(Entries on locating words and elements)
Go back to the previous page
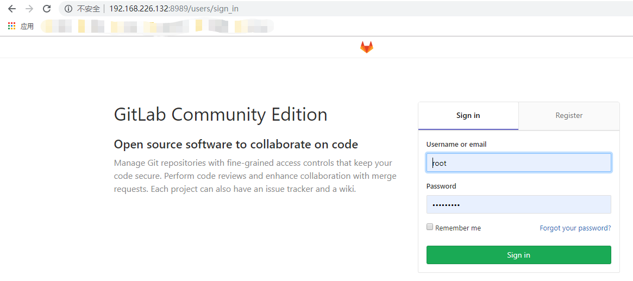Image resolution: width=633 pixels, height=281 pixels. coord(11,9)
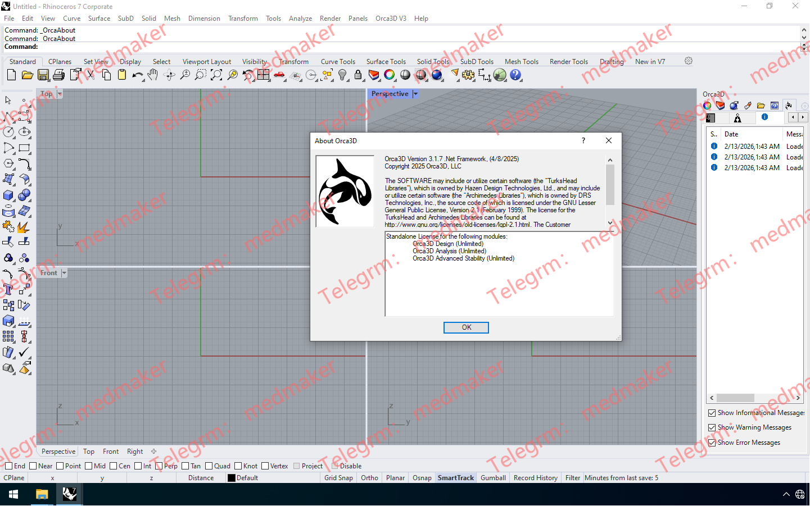Click the SmartTrack status bar toggle

tap(455, 478)
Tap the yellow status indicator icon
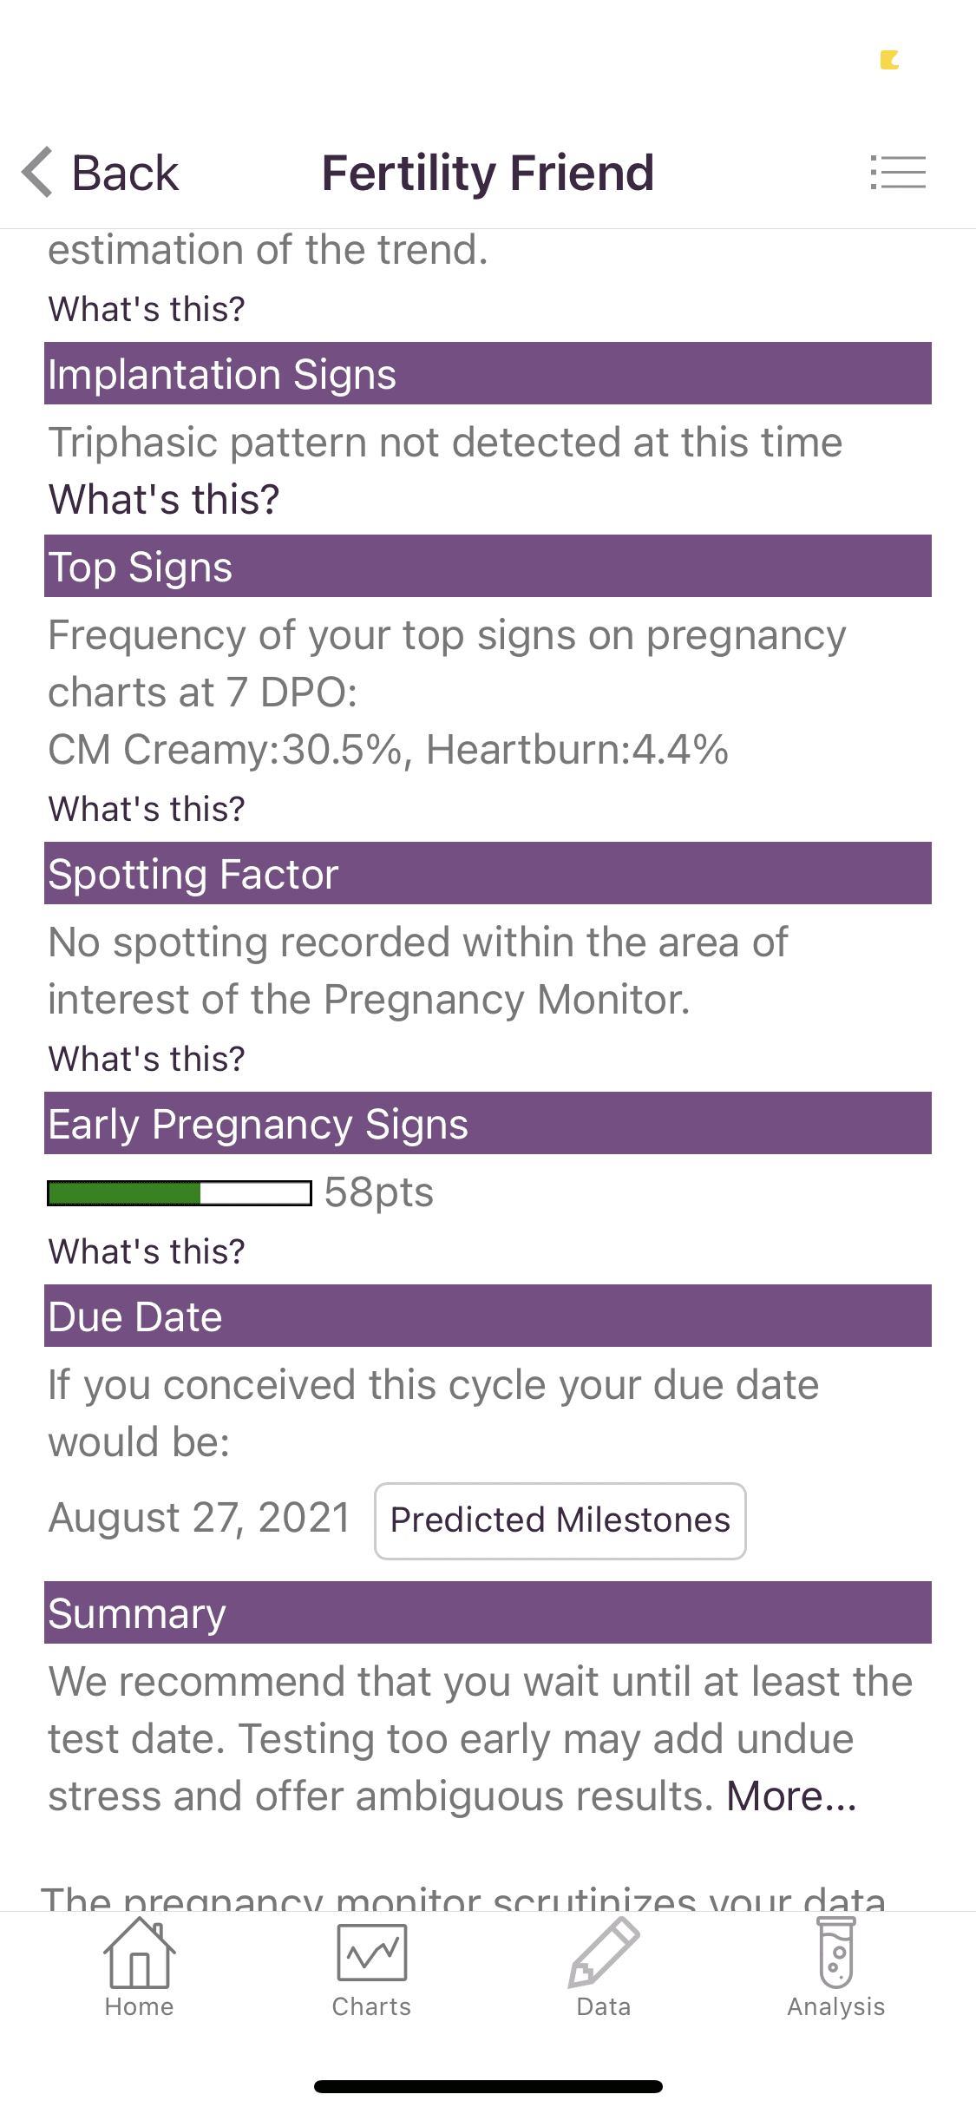976x2114 pixels. (889, 60)
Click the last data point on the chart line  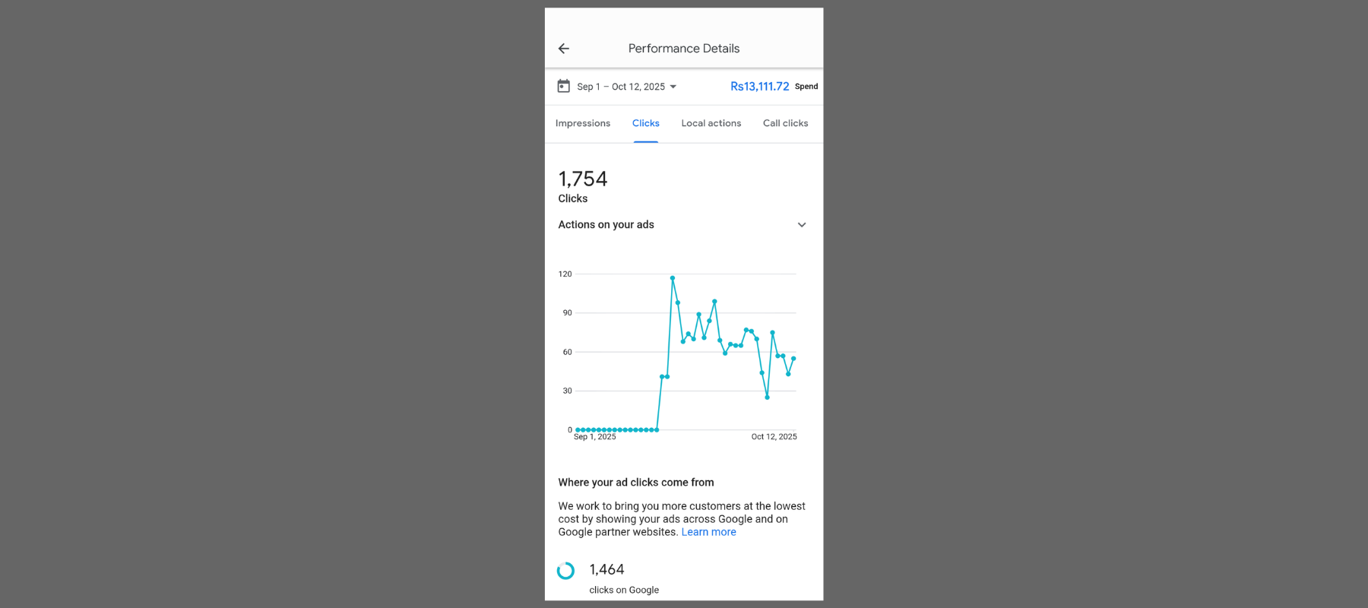click(793, 358)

DO THIS
Render the records from the first line through the line containing "976x2114 pixels. (889, 60)" as a Markdown table with the columns Row and Line, skipping blank lines. Leave the pictures out of the answer.

SOLUTION FOR THIS EXERCISE
| Row | Line |
|---|---|
| 1 | Go back to the previous page |
| 2 | Image resolution: width=633 pixels, height=281 pixels. coord(11,9) |
| 3 | Click the SmartTrack status bar toggle |
| 4 | tap(455, 478) |
| 5 | Tap the yellow status indicator icon |
| 6 | 976x2114 pixels. (889, 60) |